Key updates with guideline #162:

  • Chromosomal microarray analysis should be the primary offered diagnostic method when ultrasound indicates structural abnormalities in the fetus.  Microarray should be made available to any patient choosing to undergo invasive diagnostic testing.  
  • New research indicates that the risk for miscarriage associated with amniocentesis and chorionic villus sampling may be lower than previously reported.  In the hands of experienced providers, the guideline suggests a miscarriage risk of 0.1% – 0.3%.  

Practice Bulletin number 163:  Screening for Fetal Aneuploidy

This document provides an excellent overview and nice comparison table of the various prenatal screening tests available for the assessment of chromosome conditions in the fetus. Technologies reviewed in detail include serum screening such as the triple and quad screening, combined screening such as first trimester screening, integrated screening and sequential screening and the more recently available cell-free DNA screening. The most important take away is that choices about prenatal screening options are complex.  


No one screening test is superior to other screening tests in all test characteristics. Each test has relative advantages and disadvantages. Screening for aneuploidy should be an informed patient choice, with an underlying foundation of shared decision making that fits the patient’s clinical circumstances, values, interests, and goals.”  


Key points with guideline #163:

  • Women who have any negative screening test should not be offered subsequent screening tests. Parallel testing with multiple screening tests should not be done.
  • Cell-free DNA screening is not a replacement for diagnostic testing.  
  • Any woman with a positive screening test including traditional serum screening or cell-free DNA screening results should be offered follow-up genetic counseling and the option to undergo diagnostic testing.
  • Women who undergo preimplantation genetic diagnosis should be offered aneuploidy screening and diagnostic testing.
  • Cell-free DNA screening for microdeletions is not recommended.  
  • Cell-free DNA screening is not recommended for multiple pregnancies.  

In the future, we will explore some points raised in these two guidelines in more detail including, the potential for toxic knowledge with chromosomal microarray testing and why genetic counseling in these situations. We will also explore the potential issues with predicting a lower risk of miscarriage associated with diagnostic testing at a time when some studies suggest that the risk may actually increase as fewer women undergo these tests and providers become less practiced in performing the procedures.  
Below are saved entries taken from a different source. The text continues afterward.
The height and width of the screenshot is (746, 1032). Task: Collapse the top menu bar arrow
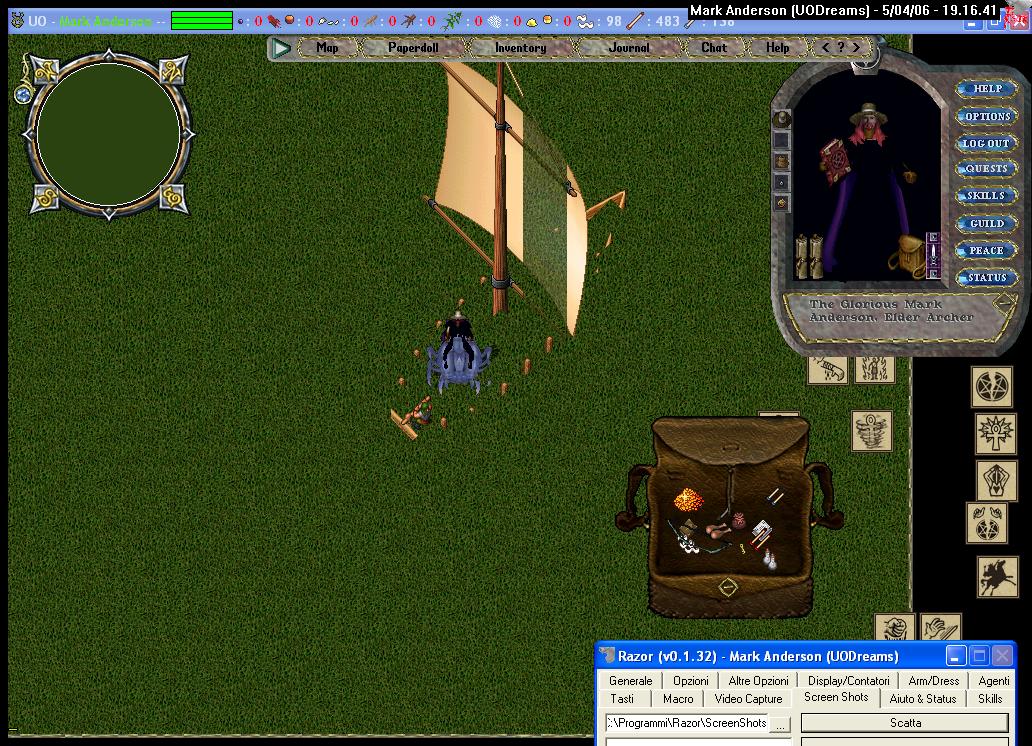(282, 47)
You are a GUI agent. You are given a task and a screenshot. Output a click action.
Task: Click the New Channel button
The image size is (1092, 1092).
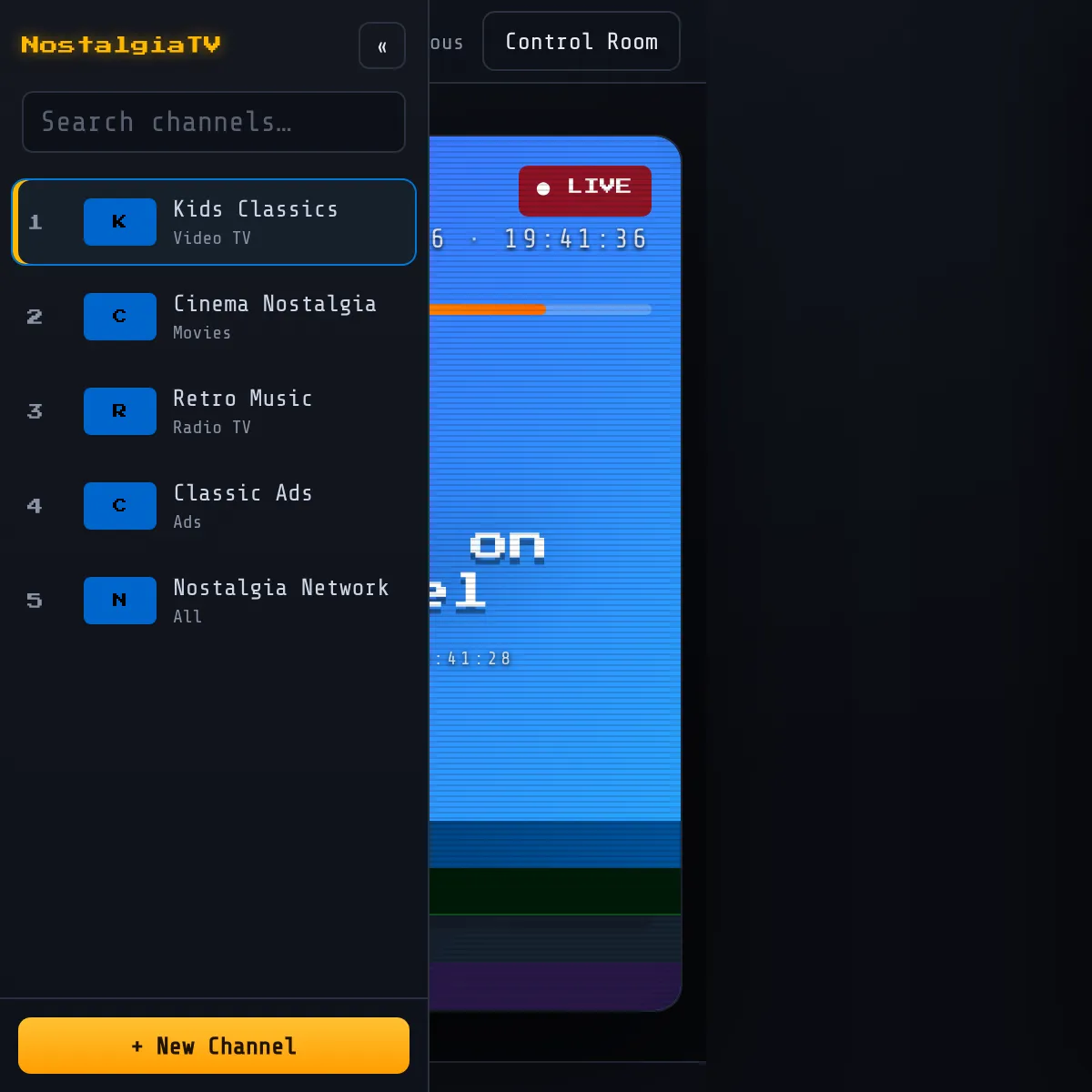[x=214, y=1046]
One point that we strongly agree with is this:  

“Screening for aneuploidy should be an informed patient choice, with an underlying foundation of shared decision making that fits the patient’s clinical circumstances, values, interests, and goals.”  

Whether you are are patient, a healthcare professional, or policy maker, we at the Genetic Support Foundation hope that you will find information here on our website that will help support this goal.